Analysis of Modern Neural Network Methods for Visual Information Processing in High-Speed UAV Navigation Systems

Keywords: UAV, high-speed navigation, CNN, Vision Transformer, SLAM, Reinforcement Learning, edge computing, Jetson, TensorRT, quantization, pruning, hybrid architectures

Abstract

Relevance. The rapid evolution of Unmanned Aerial Vehicles (UAVs) from remotely piloted systems to fully autonomous high-speed aerial robots has intensified the demand for advanced onboard perception and navigation methods. This need is particularly acute in scenarios where computational latency, sensor noise, and environmental complexity undermine the reliability of classical computer-vision pipelines. Despite recent progress in deep learning, the existing approaches to visual information processing—especially CNN-based detectors, Transformer-based semantic models, and learning-enhanced SLAM modules—remain fragmented and insufficiently adapted to the strict Size, Weight and Power (SWaP) constraints of embedded platforms such as the NVIDIA Jetson series. This motivates a comprehensive analysis of modern neural architectures suitable for real-time, high-velocity UAV operations.

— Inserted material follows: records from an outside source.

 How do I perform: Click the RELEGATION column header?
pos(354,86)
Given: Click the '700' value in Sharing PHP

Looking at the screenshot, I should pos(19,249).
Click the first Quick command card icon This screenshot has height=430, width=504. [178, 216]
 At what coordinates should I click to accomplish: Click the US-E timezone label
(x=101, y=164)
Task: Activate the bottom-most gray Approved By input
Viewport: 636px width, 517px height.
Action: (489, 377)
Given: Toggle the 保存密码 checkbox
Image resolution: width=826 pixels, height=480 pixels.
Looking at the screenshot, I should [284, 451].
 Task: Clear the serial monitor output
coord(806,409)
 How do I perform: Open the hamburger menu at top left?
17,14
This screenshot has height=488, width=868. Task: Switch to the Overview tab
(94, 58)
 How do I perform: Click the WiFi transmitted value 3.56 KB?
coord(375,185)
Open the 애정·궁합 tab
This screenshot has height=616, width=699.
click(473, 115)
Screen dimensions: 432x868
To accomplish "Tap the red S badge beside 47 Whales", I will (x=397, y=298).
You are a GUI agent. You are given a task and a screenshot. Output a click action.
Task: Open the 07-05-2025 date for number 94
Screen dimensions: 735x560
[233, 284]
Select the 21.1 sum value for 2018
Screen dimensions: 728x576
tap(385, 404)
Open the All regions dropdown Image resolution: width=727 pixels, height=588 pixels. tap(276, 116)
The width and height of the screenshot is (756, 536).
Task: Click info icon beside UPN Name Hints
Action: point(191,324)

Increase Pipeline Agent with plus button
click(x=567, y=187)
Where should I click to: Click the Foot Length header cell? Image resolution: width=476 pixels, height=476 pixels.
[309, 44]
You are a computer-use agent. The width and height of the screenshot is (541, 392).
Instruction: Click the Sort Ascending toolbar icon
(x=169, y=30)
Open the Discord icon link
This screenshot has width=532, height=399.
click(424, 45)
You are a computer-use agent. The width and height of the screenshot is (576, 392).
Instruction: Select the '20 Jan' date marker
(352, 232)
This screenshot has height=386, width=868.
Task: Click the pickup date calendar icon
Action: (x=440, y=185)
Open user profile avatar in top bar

Purpose. The purpose of this study is to analyze state-of-the-art neural network methods for secondary visual processing in UAV navigation systems, compare the applicability of Convolutional Neural Networks (CNNs) and Vision Transformers (ViTs), evaluate their integration into SLAM pipelines, and determine the requirements for hybrid architectures capable of supporting fully autonomous, high-speed flight.

Methods. The research employs a comparative analysis of recent deep-learning approaches, including CNN-based detectors (YOLO family), Transformer-based visual models, deep-learning–enhanced SLAM components, and Deep Reinforcement Learning (DRL) control policies. Evaluation criteria include latency, semantic robustness, dynamic-scene handling, edge-hardware compatibility, quantization performance, pruning potential, and TensorRT optimization efficiency on NVIDIA Jetson devices.

Results. The study establishes that CNNs provide superior real-time performance and remain indispensable for high-frequency reflexive perception, while Vision Transformers offer stronger global context reasoning and robustness to occlusion but suffer from significant computational overhead on embedded GPUs. Deep-learning-based SLAM methods improve feature stability and dynamic-object rejection but require careful integration to maintain real-time constraints. Hardware analysis reveals that quantization, pruning, and TensorRT acceleration are critical for deploying deep models on Jetson-class platforms, although ViTs exhibit limited INT8 quantization tolerance. Based on these findings, the work formulates a conceptual hybrid architecture that combines CNN-driven reflexive processing with Transformer-driven cognitive reasoning.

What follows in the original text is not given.